• Exercise description
Reproduce the passage on scarce training data from "For most of" to "few of them.", substituting "information" for every "data".

• Supplied text
◆ ◆ ◆

For most of the last century, engineers have been faced with having too much data from sensors and other inputs and not enough processing power to handle it. Before the computer age, people had to process small amounts of data by hand. Today, the machine learning community, and anyone looking to take advantage of AI and automation in the context of business transformation (see Part 1), faces a different problem: Often, there is too little data for training and testing a model. Fortunately, there are some interesting tricks to get around this challenge and it is worth exploring a few of them.
The rapid expansion of AI, which currently leaves no industry untouched, is the upshot of several developments: algorithm improvements in convolutional neural networks (Part 2), the availability of vast amounts of low-cost processing power, and data – lots of data. As the amount of data used to train and validate a network increases, so does the accuracy. A good example of this is that the best image identification system, ImageNet, has leaped from being an academic curiosity in the 1980s to super-human accuracy today.
Unfortunately, to create a classification system that generalises well and describes the features you wish to identify, a lot of data is essential. Getting enough data for training a network is particularly challenging if one is faced with a very specific set of data from a system unlike any other, say a specialised industrial process. If, however, the data is something similar to audio, image, video or text then we are in luck, because vast repositories of free data exist as open source datasets. These will likely be similar enough to what you are doing to get started.
Neural networks are trained by presenting them with examples of data and telling them what the data represents or contains, that is, with examples of labelled data. Real-life data is mostly unlabelled though. In such situations, traditional signal processing techniques that use clustering can be pressed into action, such as k means, a self-organising map or even the front end of a pre-trained feature extractor. By using just a few examples of labelled data the groups can be identified and the unclassified data used to generate them labelled correctly. Sometimes people are still required to classify data and, in these cases, leveraging the power and tacit knowledge of crowds to label large numbers of image samples via crowdsourcing platforms can hit the mark and be cost-effective.

◆ ◆ ◆

• Data below
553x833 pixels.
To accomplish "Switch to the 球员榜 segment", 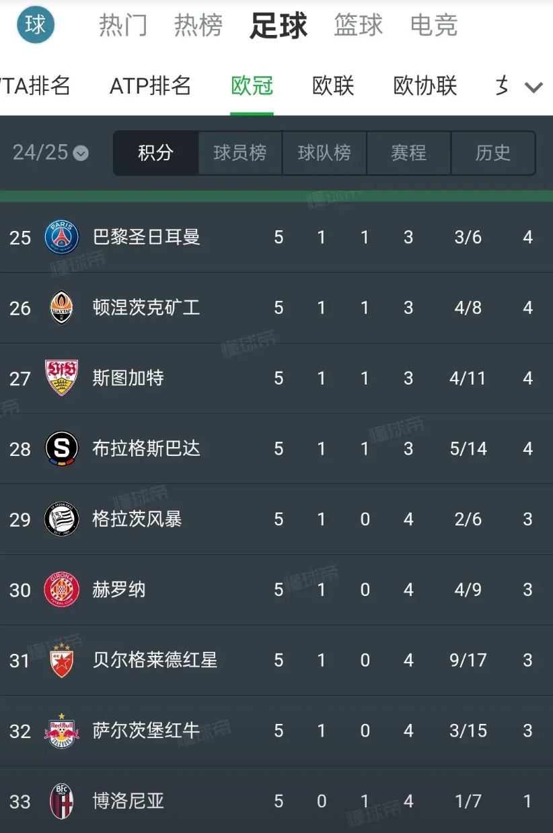I will (240, 153).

◆ ◆ ◆

• Output
For most of the last century, engineers have been faced with having too much information from sensors and other inputs and not enough processing power to handle it. Before the computer age, people had to process small amounts of information by hand. Today, the machine learning community, and anyone looking to take advantage of AI and automation in the context of business transformation (see Part 1), faces a different problem: Often, there is too little information for training and testing a model. Fortunately, there are some interesting tricks to get around this challenge and it is worth exploring a few of them.